Natural activators are exquisitely specific in their function, upregulating cognate genes in particular
cell types to predetermined levels upon demand [1]. Part of that specificity is derived from one of
the two essential components of an activator, a DNA binding domain (DBD) that recognizes
cognate DNA sequences (Figure 1B). The other key component is an activation domain (AD) that
interacts with a variety of proteins that constitute the transcriptional machinery and dictates the
level of gene upregulation [1]. The AD-transcriptional machinery interactions are tightly regulated
by signaling pathways because natural ADs exhibit promiscuous binding behavior [11] that leads to
uncontrolled transcriptional stimulation. An additional layer of functional specificity is imposed by
transcriptional regulatory networks that dictate when and where a given activator is expressed [[12]
and [13]], leading to cell-type specific function.
The functional specificity profile of artificial transcriptional activators is much less sophisticated,
and the most success has been attained in gene targeting specificity [[9], [10] and [14]]. For
example, artificial activators that upregulate predetermined genes have been constructed by the
replacement of endogenous DBDs with novel protein DBDs [15] or with synthetic variants such as
peptide nucleic acids [16], triplex-forming oligonucleotides [[17] and [18]], and hairpin polyamides
[19]. In addition, artificial activators that function only in the presence of a small molecule have
been developed and offer some control over the timing of gene activation, thus serving as a
substitute for the signaling pathways that regulate natural AD function [[20] and [21]]. As in natural
activators, the AD of artificial activators contacts the transcriptional machinery to upregulate
transcription. However, it is typically difficult to predict the level of transcriptional stimulation that
will be elicited by a given artificial activator due to many additional factors that impact AD
function. These factors include the DBD to which the AD is attached, the position of the DNA
binding site relative to the gene, the concentration of the AD present at the gene, and the affinity of
the AD for the transcriptional machinery [[11], [18], [19], [22], [23], [24], [25], [26] and [27]].
Finally, artificial activators that target particular cell types or organisms remain elusive. This lack of
specificity can largely be attributed to the activation domains employed in artificial activator
construction. These are typically ADs derived from or closely related to natural activators that in the
context of an artificial activator operate outside of the endogenous regulatory pathways [[9], [15],
[25], [28], [29] and [30]]. Thus, the ADs interact with a wide range of protein targets and, as a
result, function in all eukaryotic systems [[16] and [24]].
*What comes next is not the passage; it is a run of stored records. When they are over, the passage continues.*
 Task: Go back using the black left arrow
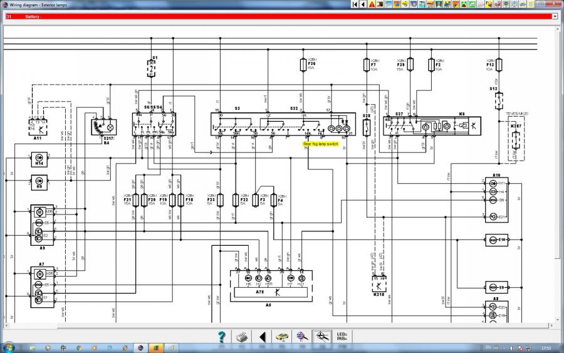(x=262, y=337)
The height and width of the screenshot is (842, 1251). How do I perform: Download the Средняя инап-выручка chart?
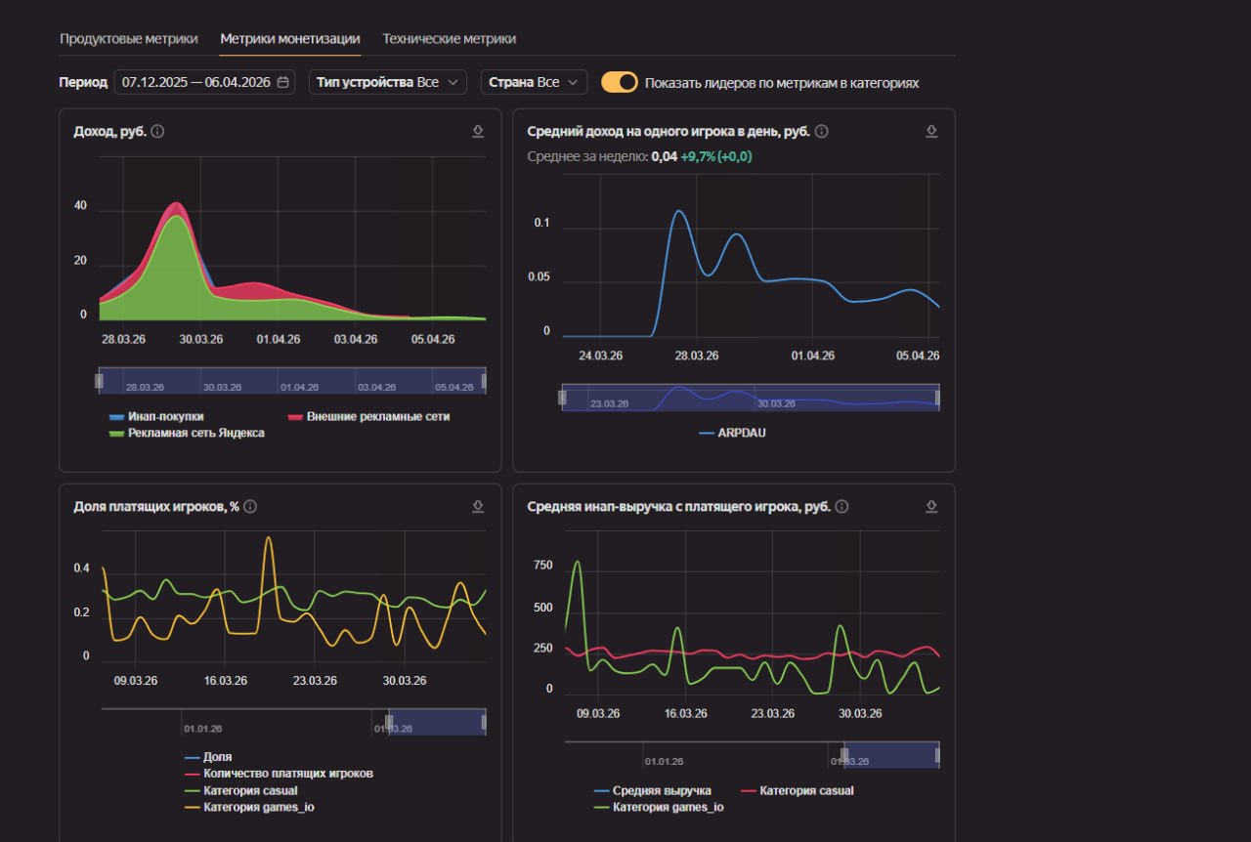pyautogui.click(x=931, y=506)
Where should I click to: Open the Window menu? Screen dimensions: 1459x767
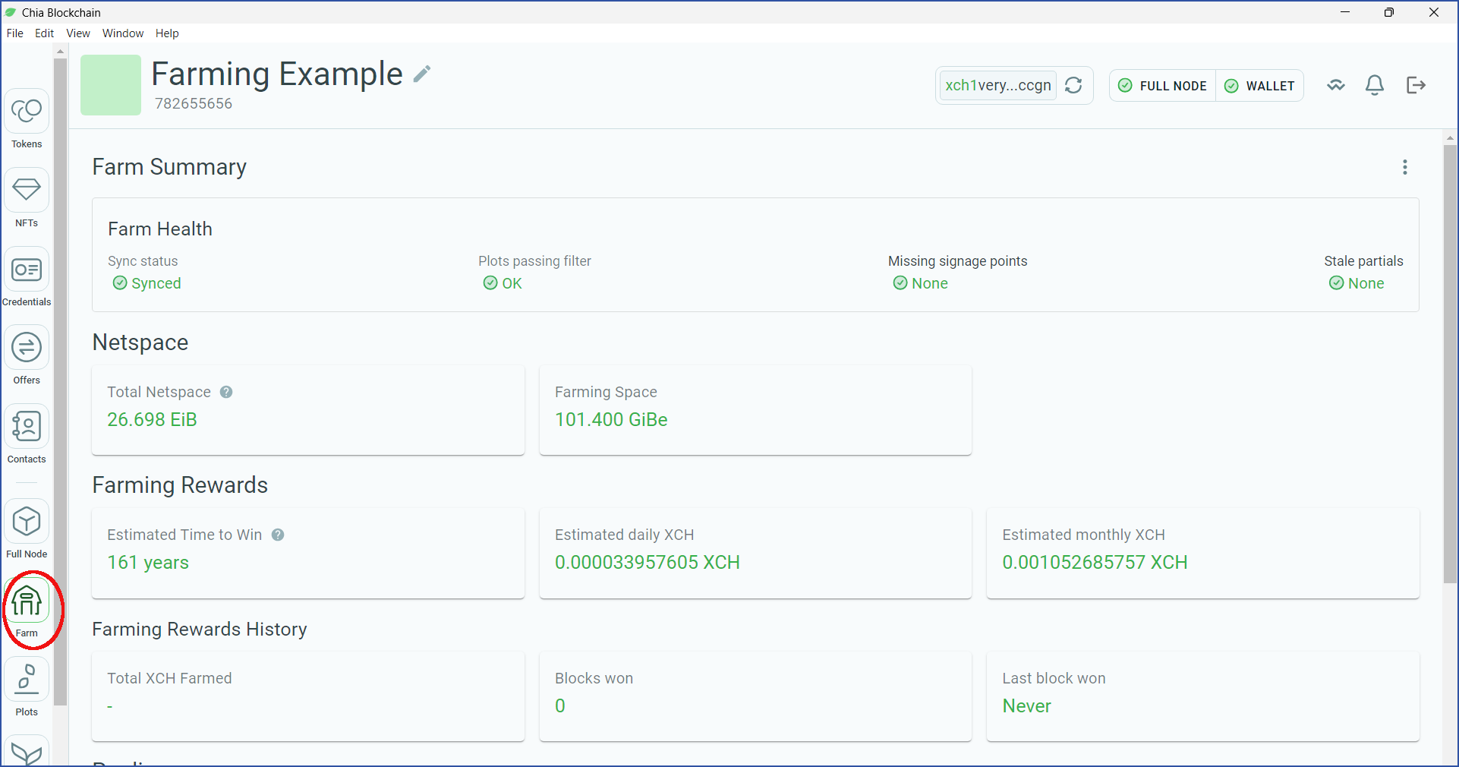[x=123, y=33]
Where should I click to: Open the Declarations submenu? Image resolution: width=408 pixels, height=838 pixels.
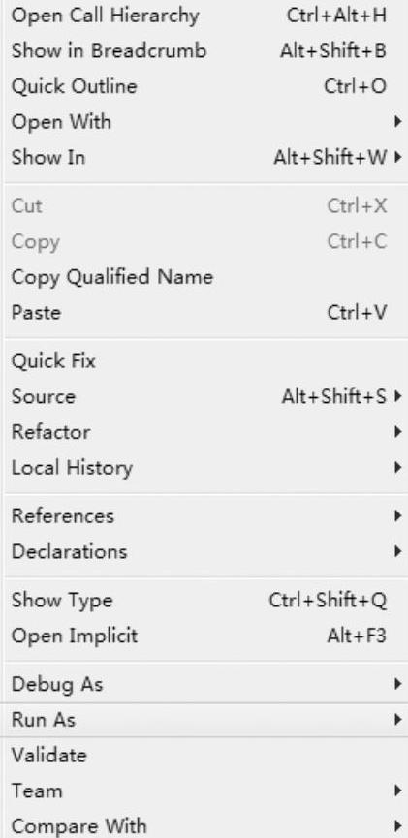pos(205,551)
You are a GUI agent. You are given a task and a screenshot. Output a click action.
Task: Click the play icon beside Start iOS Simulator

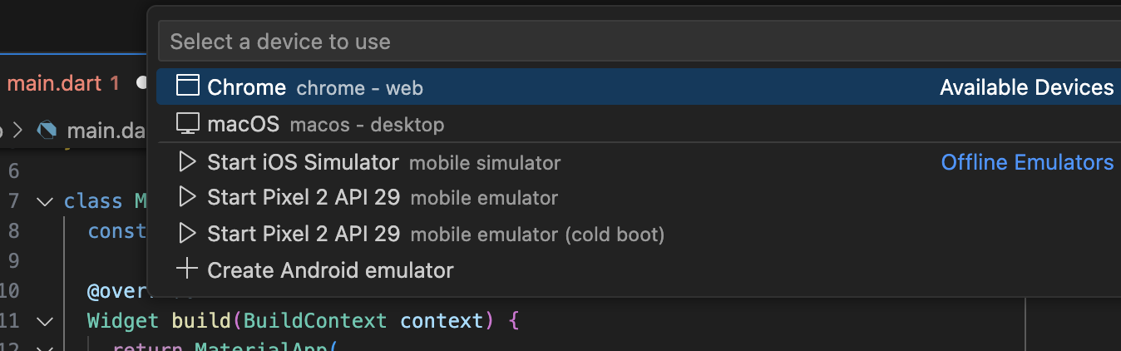click(188, 161)
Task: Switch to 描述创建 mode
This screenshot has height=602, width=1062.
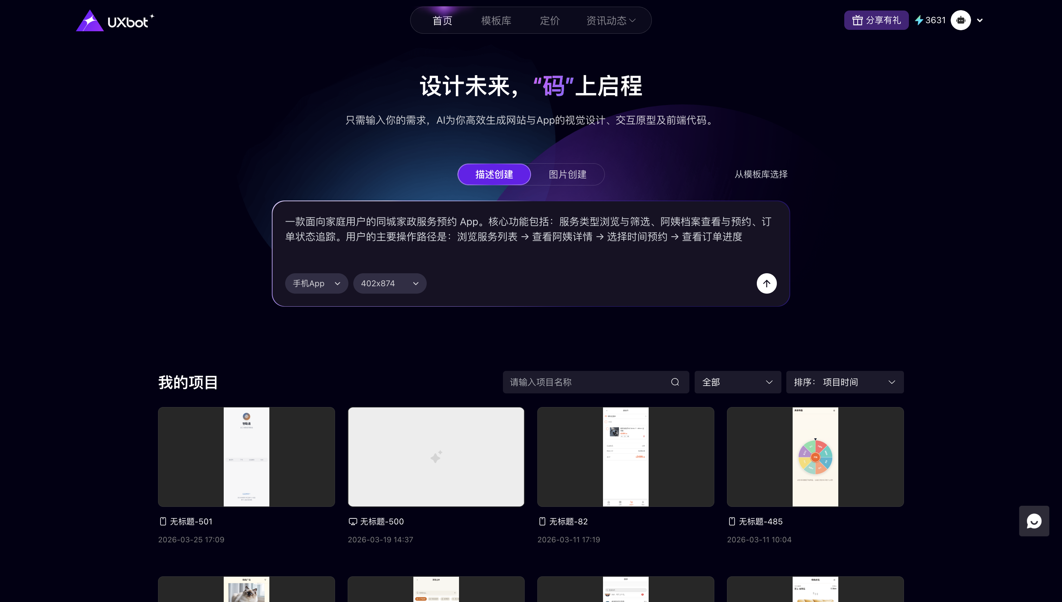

We previously described a strategy for identifying artificial ADs that employs a screen for ligands
of an individual transcriptional machinery protein (Figure 2) [31]. The focal protein of that study
was Med15(Gal11) [32], a common target of natural ADs that resides in the mediator complex of
the yeast transcriptional machinery [[33] and [34]]. Among the ligands identified from two
synthetic peptide combinatorial libraries were two 8 residue peptides that function as activation
domains when attached to a DBD and have sequence compositions distinct from any known ADs
(Figure 2). In this article, we show that the activity of ADs discovered via the screen can be
increased by simple modifications such as altering the DNA binding domain to which the AD is
attached, consistent with the function of most ADs. However, we also find that the ADs are
functionally dependent on the presence of a single protein, the original target Med15. This
functional specificity stands in contrast to typical natural or artificial ADs, and, as demonstrated
with one of the Med15-dependent ADs, leads to cell-type-specific transcriptional activation.
Further, although the experiments described here were carried out using peptide-based activators,
the screening strategy is readily extendable to small molecule combinatorial libraries, leading in the
future to new classes of small-molecule-based transcriptional activators [[35] and [36]] that
function in a cell-type-specific or organism-specific manner.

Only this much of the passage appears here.